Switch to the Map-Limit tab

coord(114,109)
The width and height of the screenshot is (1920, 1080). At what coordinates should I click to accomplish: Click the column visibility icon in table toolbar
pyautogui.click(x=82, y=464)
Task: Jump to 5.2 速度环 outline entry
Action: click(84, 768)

## What is required
Copy the lines above without changing anything.

## Task answer
Switch to the Map-Limit tab

coord(114,109)
The width and height of the screenshot is (1920, 1080). At what coordinates should I click to accomplish: Click the column visibility icon in table toolbar
pyautogui.click(x=82, y=464)
Task: Jump to 5.2 速度环 outline entry
Action: click(84, 768)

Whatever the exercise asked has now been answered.